YOUR GOAL.
List every person named in the text about Pfizer and COVID-19 vaccine distribution.

TEXT PASSAGE.
- Pfizer could have helped low-income countries better distribute COVID-19 vaccines, the CEO said.
- CEO Albert Bourla said he should have helped improve vaccine-distribution infrastructure.
- Just 6.3% of people in low-income countries have received a shot, according to Our World in Data.
Pfizer CEO Albert Bourla acknowledged the pharmaceutical giant could have worked better to ensure low-income countries got enough COVID-19 vaccines.
Bourla said low-income countries have asked Pfizer to stop sending additional doses because they "cannot process them," or the countries lack infrastructure to distribute many shots at once.
In retrospect, Bourla said he would have worked with governments and nonprofits in low-income countries well in advance to ensure they had the infrastructure to distribute doses.
"We are using drones to drop vaccine supplies in remote areas," Bourla said during the Wall Street Journal's CEO Council Summit on Tuesday. "We should have done it better, many other organizations should have done it better."
Though more than half of the world's population has received at least one dose of a COVID-19 vaccine, just 6.3% of people in low-income countries have received a shot, according to Our World in Data, a research project from Oxford University.
As poor nations lack vaccines, some rich countries are scrambling to get rid of their surplus. This summer, Israel was on the cusp of throwing away hundreds of thousands of doses set to expire before donating them to South Korea.
The World Health Organization is asking wealthier nations to prioritize sending vaccines to other nations instead of bolstering booster shot campaigns. The Centers for Disease Control and Prevention recently recommended all US adults get a COVID-19 booster once eligible.
Bourla touted Pfizer's decision to sell vaccines at a higher price to rich countries and at low or no cost to less wealthy ones. The company, he added, ramped up manufacturing to ensure they could produce vaccines quicker than they had predicted.
Bourla said vaccinating the global population will inhibit the virus from mutating into variants, and help society return to a relatively normal life.
"Once we get people vaccinated, once we get the politics out of the equation...we can live normal lives," he told the WSJ's Jamie Heller.
Pfizer, along with other major pharmaceutical companies, has opposed a ruling that would remove protections on the company's intellectual property of the COVID-19 vaccine.
Former world leaders, including 100 Nobel laureates, penned a letter to President Joe Biden asking him to suspend vaccine patents. The move would enable manufacturers in poorer nations to make Pfizer or Moderna's vaccine without fear of reprisal.

Saved data entries
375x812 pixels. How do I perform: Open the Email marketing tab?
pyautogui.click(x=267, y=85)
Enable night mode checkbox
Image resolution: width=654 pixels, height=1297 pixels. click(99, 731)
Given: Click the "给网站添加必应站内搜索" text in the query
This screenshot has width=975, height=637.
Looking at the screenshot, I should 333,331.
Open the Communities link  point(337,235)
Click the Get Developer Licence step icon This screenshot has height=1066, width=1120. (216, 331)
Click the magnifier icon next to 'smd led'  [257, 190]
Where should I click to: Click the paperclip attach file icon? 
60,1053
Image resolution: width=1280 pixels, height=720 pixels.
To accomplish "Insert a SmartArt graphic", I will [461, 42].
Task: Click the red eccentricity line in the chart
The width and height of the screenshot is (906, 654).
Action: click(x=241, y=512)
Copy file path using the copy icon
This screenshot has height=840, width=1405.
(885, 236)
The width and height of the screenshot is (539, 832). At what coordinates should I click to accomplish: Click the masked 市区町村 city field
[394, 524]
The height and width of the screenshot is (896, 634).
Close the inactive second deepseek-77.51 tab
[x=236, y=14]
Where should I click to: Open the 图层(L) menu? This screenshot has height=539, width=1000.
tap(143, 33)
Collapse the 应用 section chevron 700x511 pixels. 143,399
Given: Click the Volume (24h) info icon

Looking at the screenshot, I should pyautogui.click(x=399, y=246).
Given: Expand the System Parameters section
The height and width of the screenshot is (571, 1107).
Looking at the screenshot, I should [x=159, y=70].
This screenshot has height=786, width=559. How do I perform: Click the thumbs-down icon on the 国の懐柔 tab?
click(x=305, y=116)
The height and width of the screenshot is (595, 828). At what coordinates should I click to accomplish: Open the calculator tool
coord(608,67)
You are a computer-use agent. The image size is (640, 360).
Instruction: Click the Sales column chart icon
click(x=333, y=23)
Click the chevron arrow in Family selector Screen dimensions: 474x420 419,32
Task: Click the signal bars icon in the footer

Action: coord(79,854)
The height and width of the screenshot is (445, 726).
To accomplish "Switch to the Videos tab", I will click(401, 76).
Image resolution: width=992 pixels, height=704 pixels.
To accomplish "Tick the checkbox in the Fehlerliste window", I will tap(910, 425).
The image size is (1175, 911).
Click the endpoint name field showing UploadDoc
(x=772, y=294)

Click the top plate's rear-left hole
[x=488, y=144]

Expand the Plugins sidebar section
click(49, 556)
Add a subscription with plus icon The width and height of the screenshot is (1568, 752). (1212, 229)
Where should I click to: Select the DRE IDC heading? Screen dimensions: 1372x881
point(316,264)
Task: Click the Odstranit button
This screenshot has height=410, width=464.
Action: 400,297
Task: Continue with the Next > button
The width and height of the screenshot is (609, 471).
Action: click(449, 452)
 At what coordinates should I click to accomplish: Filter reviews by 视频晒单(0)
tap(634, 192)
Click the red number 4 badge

ANSWER AREA.
Albert Bourla, Jamie Heller, Joe Biden